The entire case fails by reason of the situation above described. It is not saved by the allegations that the Secretary has taken steps pursuant to Section 53.5 of Title 22 of the Code of Federal Regulations to prevent appellant's departure from the United States.1 It is true the alleged actions of the Secretary in this respect, like those dealing with cancellation of the passport, are characterized as depriving appellant of his right to travel abroad, and as arbitrary, discriminatory and violative of due process of law. But the complaint indicates that the steps said to have been taken to prevent appellant's departure are incident to invalidation of his passport. Nowhere among the allegations of his travel plans or desires or business activities dependent upon his travel is there a suggestion of plans, desires or activities which would take appellant to any place outside the United States where under existing law and regulations a passport might not be required.2 A fair reading of the complaint discloses no case, independent of the consequence of invalidation of the passport, of alleged infringement of rights by restraint upon appellant's freedom of movement[91 U.S.App.D.C. 229] beyond the United States. Copies of communications between him and the State Department, attached as exhibits to the complaint, and his reference to Sec. 53.5 of the regulations, the terms of which are outlined in the last paragraph of n. 1, supra, emphasize that his dispute with the Department is radicated in the passport issue. Since that issue falls as moot the whole case falls within it as presently set forth in the complaint.

5

Reversed and remanded to be dismissed as moot.

1

Peacetime control over passports is vested in the Secretary, under regulations prescribed by the President. 44 Stat. 887 (1926), 22 U.S.C.A. § 211a (1946). Regulations under this provision are found in Sections 51.1-52.9, 22 Code Fed. Regs. Parts 51 and 52 (1949 ed.). Under 22 U.S.C.A. §§ 223 and 224 (1946), 40 Stat. 559 (1918), the President is authorized to restrict departures from the United States in time of actual war or during the national emergency proclaimed May 27, 1941, by Proclamation No. 2487, 6 Fed.Reg. 2617, 50 U.S.C.A. Appendix note preceding Sec. 1. Though this emergency was terminated April 28, 1952, and though the war has ended, the powers referred to have been extended. The current extension appears in Public Law 450, approved July 3, 1952, 66 Stat. 330, and also in Public Law 414, Immigration and Nationality Act, Sec. 215, enacted into law over Presidential veto, June 27, 1952, 66 Stat. 190. Under these powers the Secretary has promulgated regulations which include Section 53.5, 22 Code Fed. Regs.
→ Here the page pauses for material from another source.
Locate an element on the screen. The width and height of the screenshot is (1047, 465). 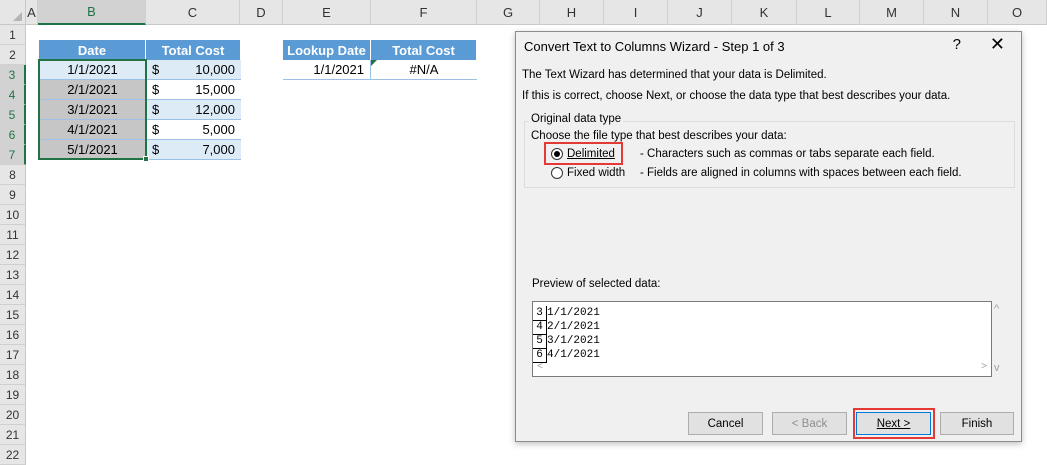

Part 53 (1949 ed.), referred to in the complaint

Section 53.5 permits (a) the Secretary to prevent departure or entry of a citizen if he does not bear a passport or other specified document notwithstanding he may be destined for or arriving from a place outside the territory of the United States for which a valid passport is not required in the regulations; further, (b) the Secretary is permitted to prevent temporarily departure or entry of a citizen who bears a valid passport or other specified document or is destined for or arriving from a place outside United States territory for which a valid passport is not required under the regulations of said Part. Provision (b) is not involved by the complaint and in any event appears inapplicable. Provision (a) refers to a situation where a person does not have a passport even when usually one would not be required. Thus again it appears that the prevention of appellant's departure, alleged to have been taken pursuant to Section 53.5, is due to absence of a passport even though we were to assume he might desire to go where a passport is ordinarily unnecessary, under Sec. 53.2, 22 Code Fed. Regs. Part 53 (1949 ed.).